State-owned China Telecom Corp Ltd, China’s third-largest carrier, is seeking private investment to help it develop new businesses like online payment systems and social networking, the official English-language China Daily reported.

"Joint ventures and acquisitions are both possible ways for us to cooperate with private firms," said Wang Xiaochu, China Telecom’s chairman, according to a report in the newspaper on Wednesday.

"We are ready to leave operating rights to smaller but more capable shareholders even when China Telecom controls the majority of shares," Wang said, according to China Daily.

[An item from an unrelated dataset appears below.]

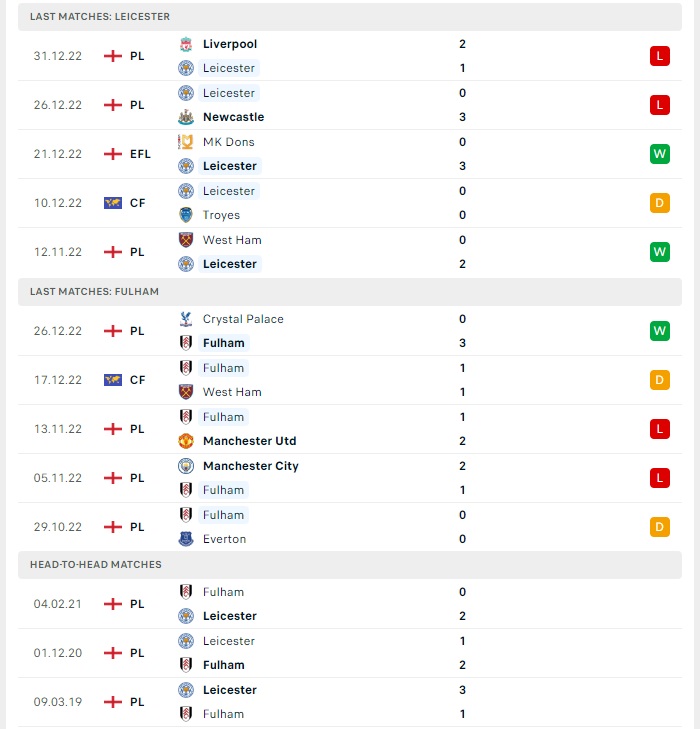Screen dimensions: 700x729
Task: Click the Newcastle club crest icon
Action: pos(186,117)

China’s top conglomerates, including Sinopec, or China Petroleum & Chemical Corp , and investment company CITIC Group Ltd have announced spin-offs and restructuring plans in recent months, while local authorities have begun experimenting with new management structures.

The moves follow the November announcement by China’s Communist Party that the government would push for reforms to increase the role of the market and private sector in state-owned enterprises (SOEs), widely seen as inefficient. China’s three state-owned telecommunications carriers have been targeted to push ahead with new measures.

The companies - China Mobile Ltd, China Unicom Hong Kong Ltd and China Telecom - are also seeing the introduction of private competition in the form of mobile virtual network operators (MVNOs), who lease network capacity the carriers and sell their own subscription packages to customers.

China will also trial a new value-added tax for the carriers June 1, which analysts say will have a negative impact on their profits.

During the March session of China’s parliament, Premier Li Keqiang highlighted telecommunications firms as well as the banking, oil, electricity, railway, resources development and public utilities sectors as targeted recipients of non-state capital.

PetroChina Co Ltd said on Monday it plans to sell more multi-billion dollar pipeline projects to raise cash, cut capital spending and promote private investment in energy, after divesting part of its pipeline assets last year.

That follows the February announcement by Sinopec that it would sell 30 percent of its petrol station and retail assets.

In April, CITIC Pacific agreed to buy the main operating unit of its parent, state-backed CITIC Group, for $36.5 billion, the biggest injection by any Chinese firm into a Hong Kong-listed company, according to analysts.

China’s SOEs are undergoing other changes.

The Ministry of Finance announced earlier this month an increase in the dividends SOEs must pay in 2014 to the government, a step to reform China’s income distribution. The increase of five percentage points is expected to hit the free cash flow of the SOEs, said Moody’s ratings agency in a note last week.